Last updated: 6 May 2026
The viability challenge explained
Key points
- A shortage of viable land is now a major constraint on housing supply, threatening delivery of the Government’s housing targets.
- HBF estimates that cumulative policy costs, taxes and inflation have added around £76,000 per home over the past five years, significantly more than the average house price inflation in the same period.
- Viability is assessed through a residual land valuation calculation, comparing development value with total costs.
- Where costs rise, but land values do not or cannot adjust sufficiently, Section 106 and Affordable Housing contributions may need to be reduced to ensure development can still come forward.
- HBF is calling for a cancellation of the introduction of the Building Safety Levy, which is currently scheduled to become payable in October 2026. There should also be a moratorium on further policy costs and a comprehensive review of the cumulative impact of measures introduced across government in recent years.
What is meant by viability?
Viability refers to the financial feasibility of a residential project, determining whether the total revenue generated from selling the finished homes exceeds the total cost of developing them. These costs include construction, regulatory compliance, taxation, marketing, Affordable Housing contributions, financing, and a reasonable return on investment. There must also be sufficient incentive for a landowner to sell.
For a site to come forward for development, it must be considered viable, i.e. both economically and practically feasible.
How is viability determined?
Viability is typically assessed using a residual land valuation approach, which calculates the value of a development after all costs have been deducted.
First and foremost, the viability of sites is assessed during the process of preparing a local plan, as local authorities undertake viability assessments to ensure that policies within local plans are deliverable. These assessments test a range of site types and development scenarios within the local area. Following this process, local plans set out what might be an appropriate benchmark land value for each type of site, as well as the contributions expected from development, such as Affordable Housing. The intention is that viability is addressed at the plan-making stage, reducing the need for negotiation at the application stage. However, local plan-level viability assessments are unable to robustly test all types of sites across the entire local authority area for the whole period of the plan.
Developers will also carry out site-specific appraisals before progressing sites. Where a viability assessment is needed, this may be because market conditions have changed after local plans are set, meaning assumptions quickly become outdated. Individual sites may also have different viability characteristics than those assumed in local plans. Furthermore, new policy costs imposed by central government also affect the viability outlook. This is particularly the case if there was limited notice of changes, as with nutrient neutrality, or if specific details remained unknown until late in the implementation process, such as with Biodiversity Net Gain (BNG), the Future Homes Standard and Landfill Tax changes.
What is the additional cost for each new home from new taxes, levies and inflationary costs?
Over recent years, the total cost of delivering new homes has risen sharply.

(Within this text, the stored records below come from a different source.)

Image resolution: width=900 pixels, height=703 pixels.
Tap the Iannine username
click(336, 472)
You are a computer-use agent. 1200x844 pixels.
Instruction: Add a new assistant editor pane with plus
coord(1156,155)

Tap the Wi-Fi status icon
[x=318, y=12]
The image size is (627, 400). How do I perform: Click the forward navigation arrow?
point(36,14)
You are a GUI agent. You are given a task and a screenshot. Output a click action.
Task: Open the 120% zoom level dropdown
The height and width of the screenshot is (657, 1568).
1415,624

This rise has been driven by a combination of new regulatory requirements, taxes, and policy costs, as well as inflation in material and employment costs. As a result, many previously viable sites have become unviable, and the industry has been less able to plan effectively for new homes.
In May 2026, HBF estimated the average additional cost per housing unit of various policy requirements introduced in the last 5 years, alongside general build cost inflation:
Cumulatively, these new taxes, levies and inflationary costs have the potential to add £76,000 to the cost of building a home compared to five years ago, depending on location and scheme characteristics. For apartments in high-rise buildings, this uplift in costs rises to an estimated £98,000. This is significantly more than the average house price inflation in the same period. The £76,000 represents 20% of the average new home value of £382,000 (as at June 2025).

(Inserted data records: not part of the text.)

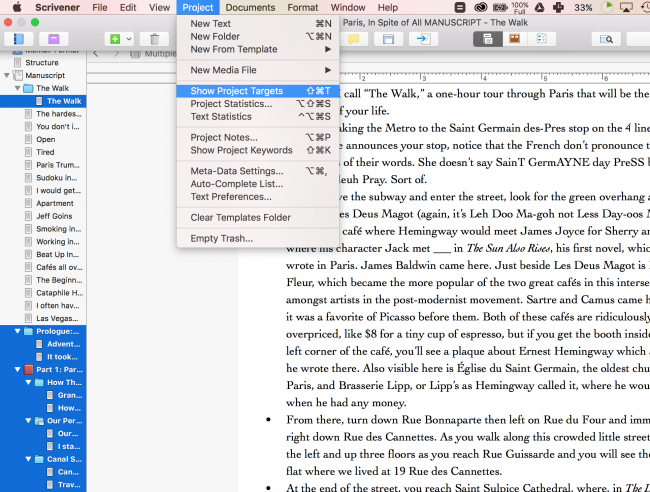Image resolution: width=650 pixels, height=492 pixels.
Task: Click the Trash icon in toolbar
Action: [x=155, y=39]
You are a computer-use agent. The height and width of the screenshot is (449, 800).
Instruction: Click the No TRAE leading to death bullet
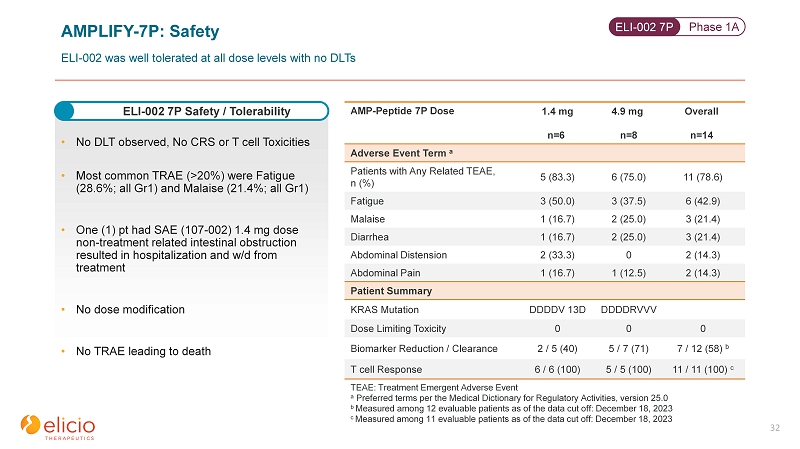(x=143, y=351)
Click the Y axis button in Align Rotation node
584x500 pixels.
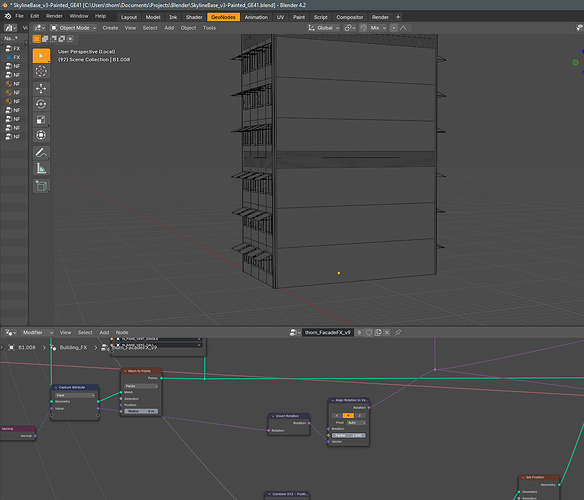pos(348,415)
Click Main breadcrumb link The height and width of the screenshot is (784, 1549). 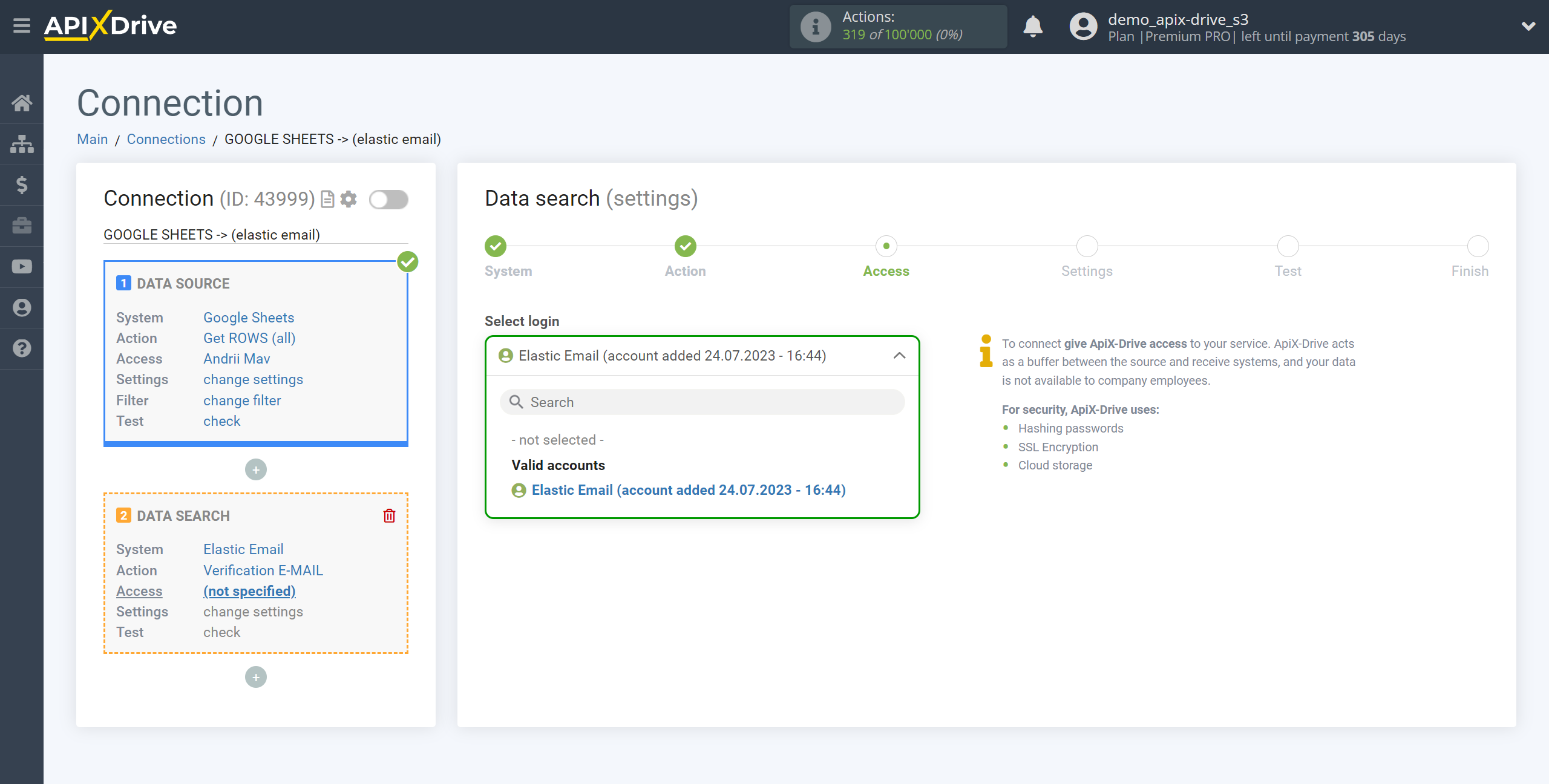[93, 139]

What is the impact of worsening viability on housing supply?
The home building industry recognises that there is a legitimate policy rationale for some of the different policy costs and taxes introduced in recent years. However, in aggregate, they have imposed a significant cumulative cost burden on housing delivery, which is inevitably limiting the ability of developers to invest in new sites and threatening the housing pipeline.
This cumulative cost burden is now one of the main constraints on housing supply, threatening delivery of the Government’s housing targets. Rising costs have created a shortage of viable land in many parts of the country, limiting the ability of developers to acquire new sites or take them forward, and disproportionately affecting SME home builders who have more limited capacity to absorb new costs.
A recent report by Zoopla found that building homes is viable in under two-fifths of England. Zoopla assessed the 38 local authority areas outside of London with the largest housing targets (those with targets of at least 1,500 new homes per year) and found that in 58% of areas, development was broadly unviable or marginal at best. These 38 councils account for just under one-third of the total annual housing targets for England, excluding London.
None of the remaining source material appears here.